### DOCUMENT SECTION
— BEGIN —
Pat Adkins <treasure.mountain[_at_]mail.sstar.com> wrote:
>
> On Mon, 27 Jul 1998, Joseph C. McGuire <joseph[_at_]sos.net> wrote:
> >
> > This is something I have always wondered about. Is old time radio
> > copyrighted?
> >
> > Two things lead me to believe that is is not. 1) They were originally
> > broacast live, therefore no fixation. 2) There was no phonocopyright
> > under the 1909 act. So that the electrical transcription disks were
> > not protected.
> >
> > Please correct me if I am wrong.
— END —
### SOURCE MATERIAL
— BEGIN —
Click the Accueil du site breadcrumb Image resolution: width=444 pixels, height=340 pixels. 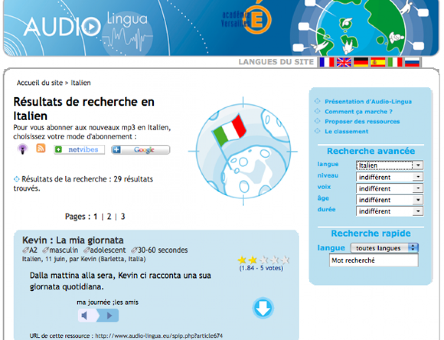point(40,83)
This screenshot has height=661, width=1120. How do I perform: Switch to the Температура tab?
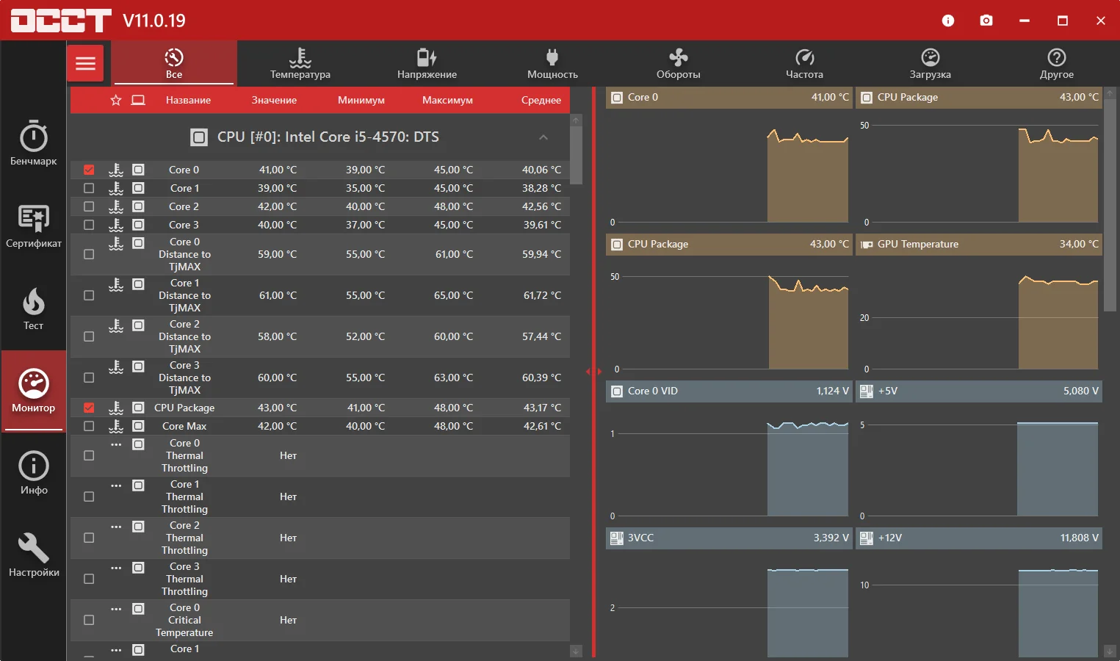click(300, 63)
— END —
### SET OF TASKS
**1)** In the email about old time radio copyright, what does Joseph C. McGuire say did not exist under the 1909 act?
**2)** Transcribe everything in the email about old time radio copyright from "Pat Adkins <treasure.mountain[_at_]mail.sstar.com>" down to "I am wrong.".

### RESPONSES TO THE TASKS
**1)** Phonocopyright.

**2)**
Pat Adkins <treasure.mountain[_at_]mail.sstar.com> wrote:
>
> On Mon, 27 Jul 1998, Joseph C. McGuire <joseph[_at_]sos.net> wrote:
> >
> > This is something I have always wondered about. Is old time radio
> > copyrighted?
> >
> > Two things lead me to believe that is is not. 1) They were originally
> > broacast live, therefore no fixation. 2) There was no phonocopyright
> > under the 1909 act. So that the electrical transcription disks were
> > not protected.
> >
> > Please correct me if I am wrong.